*ИСХОДНЫЙ ТЕКСТ*.
=======
Итак, имя — трактуемое согласно внутренней интенции платонической традиции — может указывать на суть бытия. Однако дискурс в именах невозможен, а потому для античной культуры (в отличие от иудеохристианской) «Божественные имена» есть предмет аретологий, таинств, аллегорических толкований, но никак не богословия и философии в собственном смысле слова. Даже тот «демонический язык», о котором писали некоторые из платоников (например, Плутарх Херонейский [69]), оказываясь «логосом без звуков», всего лишь воспроизводит «мысль у мыслящих», не становясь особой формой выражения самого сущего.
Тем не менее Дамаский показывает, что предельные философские понятия сами являются именами. Причина лежит в проблематичности определения того, что максимально самоочевидно. Мы говорим здесь об очевидности интеллектуального созерцания, а точнее — его оснований. Когда-то на такую проблематичность обратил свое внимание Аристотель, написавший: «На самом же деле для всего без исключения доказательства быть не может (ведь иначе приходилось бы идти в бесконечность, так что и в этом случае доказательства не было бы)...» [70] Наш философ, как и Стагирит, не разделяет позиции интеллектуалистической абсолютизации знания и потому не считает, что разум конструирует свой собственный предмет, что именно и исключительно «рацио» — источник своей предметности. Вполне в традиции школы Платона он доказывает, что предмет пред-дан, задан разуму. Фундаментом для такого утверждения служат и познавательный опыт, и реальность познавательного процесса, который невозможен (и не нужен) без дистанции между знанием и истиной. Разум создает форму, в каковой объект может быть мыслим; именно благодаря данному факту он обращен к себе, мыслит себя, но это означает, что, приближаясь к познаваемой вещи, он на самом деле приближается к себе, удаляясь от наличного бытия вещи. Иными словами — и ближе к позиции нашего автора — можно сказать так: познаваемое познается настолько, насколько познающее познает себя, ибо все сущее причастно умопостижению. Однако этот принцип является и ограничением для знания: замкнутое на себя, оно не может охватить вещь в ее вещности, в отстоянии от познающего, сохраняющем ее собой. Умопостигаемое обретает смысл потому, что, как ни парадоксально, имеется нечто, недоступное для разума. Последнее мы пока не станем разделять на сверх- умопостигаемое и на то, что бес-смысленно (лишено смысла) и не является предметом мышления по той причине, что обладает низшей по сравнению со знанием природой. Отметим лишь наличие таких внеположных разуму объектов.
=======
Записи для указания на текст и элементы:
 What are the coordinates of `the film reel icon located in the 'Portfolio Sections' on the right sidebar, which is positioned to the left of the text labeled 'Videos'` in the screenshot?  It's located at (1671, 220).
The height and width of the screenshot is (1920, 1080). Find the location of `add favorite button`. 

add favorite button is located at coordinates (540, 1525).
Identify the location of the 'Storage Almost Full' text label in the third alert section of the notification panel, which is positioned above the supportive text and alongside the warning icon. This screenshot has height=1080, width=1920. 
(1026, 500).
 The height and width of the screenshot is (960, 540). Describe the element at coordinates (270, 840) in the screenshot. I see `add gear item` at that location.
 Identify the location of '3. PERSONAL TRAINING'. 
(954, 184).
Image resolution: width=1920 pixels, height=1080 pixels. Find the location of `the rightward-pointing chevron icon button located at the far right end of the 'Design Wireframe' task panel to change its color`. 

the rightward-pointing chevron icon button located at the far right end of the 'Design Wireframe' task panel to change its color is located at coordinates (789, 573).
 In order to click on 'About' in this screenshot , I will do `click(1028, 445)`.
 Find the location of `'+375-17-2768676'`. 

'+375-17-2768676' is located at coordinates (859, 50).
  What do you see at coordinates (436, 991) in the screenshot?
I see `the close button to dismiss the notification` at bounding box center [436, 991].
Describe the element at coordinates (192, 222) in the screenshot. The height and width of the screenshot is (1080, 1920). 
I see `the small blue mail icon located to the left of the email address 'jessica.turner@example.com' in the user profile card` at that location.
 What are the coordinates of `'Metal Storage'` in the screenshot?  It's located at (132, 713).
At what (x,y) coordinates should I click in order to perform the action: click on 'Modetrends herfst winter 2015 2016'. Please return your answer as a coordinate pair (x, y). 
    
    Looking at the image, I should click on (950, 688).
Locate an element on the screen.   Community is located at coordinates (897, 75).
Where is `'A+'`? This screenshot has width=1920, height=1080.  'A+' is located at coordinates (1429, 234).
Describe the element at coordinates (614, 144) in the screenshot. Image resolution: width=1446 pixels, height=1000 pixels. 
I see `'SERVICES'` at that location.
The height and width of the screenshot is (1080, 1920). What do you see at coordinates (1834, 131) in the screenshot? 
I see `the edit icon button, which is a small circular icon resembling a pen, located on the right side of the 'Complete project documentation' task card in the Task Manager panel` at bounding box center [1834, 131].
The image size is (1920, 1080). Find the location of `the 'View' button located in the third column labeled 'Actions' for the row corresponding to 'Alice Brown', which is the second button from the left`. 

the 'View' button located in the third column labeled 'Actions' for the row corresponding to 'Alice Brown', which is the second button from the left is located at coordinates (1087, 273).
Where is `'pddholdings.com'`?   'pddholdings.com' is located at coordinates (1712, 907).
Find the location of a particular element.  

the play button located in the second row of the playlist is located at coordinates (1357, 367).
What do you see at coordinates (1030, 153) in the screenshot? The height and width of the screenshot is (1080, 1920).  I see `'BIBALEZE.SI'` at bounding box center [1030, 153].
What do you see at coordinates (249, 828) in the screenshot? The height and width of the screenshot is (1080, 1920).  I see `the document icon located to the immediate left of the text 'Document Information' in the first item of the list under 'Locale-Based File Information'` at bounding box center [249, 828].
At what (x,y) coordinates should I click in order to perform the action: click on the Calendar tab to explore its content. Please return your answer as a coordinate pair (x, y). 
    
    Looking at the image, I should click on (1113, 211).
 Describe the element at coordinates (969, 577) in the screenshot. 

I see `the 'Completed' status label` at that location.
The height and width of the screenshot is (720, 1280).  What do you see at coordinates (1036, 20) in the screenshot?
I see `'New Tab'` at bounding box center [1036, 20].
=======
*РАБОЧИЕ ЗАДАНИЯ*.
1/ Определи, согласуются ли с текстом о Дамаскии утверждения (а), (б) и (в). На каждое ответь «да» или «нет» и приведи точную цитату из текста, которая это решает.
(а) Дамаский показывает, что предельные философские понятия сами являются именами.
(б) Философ, о котором идет речь, считает, что разум конструирует свой собственный предмет.
(в) Для античной культуры «Божественные имена» были предметом богословия в собственном смысле слова.
2/ Допиши следующую часть текста о Дамаскии, начиная сразу после его последнего предложения.
Записи являются отдельным материалом и к тексту не относятся.

*ОТВЕТЫ К ЗАДАНИЯМ*.
1/
(а) Да: «Тем не менее Дамаский показывает, что предельные философские понятия сами являются именами».
(б) Нет: «не считает, что разум конструирует свой собственный предмет».
(в) Нет: «но никак не богословия и философии в собственном смысле слова».

2/
Опираясь на апофатический метод, Дамаский показывает, что число таких объектов достаточно велико,— от таинственного начала, от бытия, жизни и первично умопостигаемого до материи. Так, постигая единое, ум осознает себя как форму единства, постигая бытие и жизнь, он видит себя сущим и живым. Ум познает лишь то, что определено, причем именно в качестве подлежащего знанию. Конкретные, единичные сущности и жизни, наполняющие наш единичный опыт, мыслимы опять же в силу способности ума рассматривать как собственное то, что отлично от него. В результате само единое, само благо, сама сущность, сама жизнь — не как умопостигаемые, а как взятые в своей самобытной природе — оказываются для познающего лишь именами.
Уловить внутреннее звучание этих имен — вот задача Дамаския, которую он решает, не претендуя на четкость и однозначность выводов, но ограничивая результаты здравым правдоподобием. Дамаский ищет то, что мы могли бы сказать о лежащем за пределами знания. Наша речь в таком случае — указание на соответствующую имени вещь. Не ее определение, не рассказ о ней, а именно указание или даже описание возможного указания. Дамаский, например, говорит: «Ведь уже много раз было сказано, что имена принадлежат определенному и расчлененному, а скорее всего — собственным признакам и, кроме того, самим целостным эйдетическим ипостасям, на основании которых они по аналогии относятся и к частям, а вслед за ними и к недалеко от них ушедшим стихиям. К целостным же совокупностям имена неприменимы,— ибо чем могло бы быть полное имя, которое оказывается включающим в себя все и соответствующим целостному космосу?»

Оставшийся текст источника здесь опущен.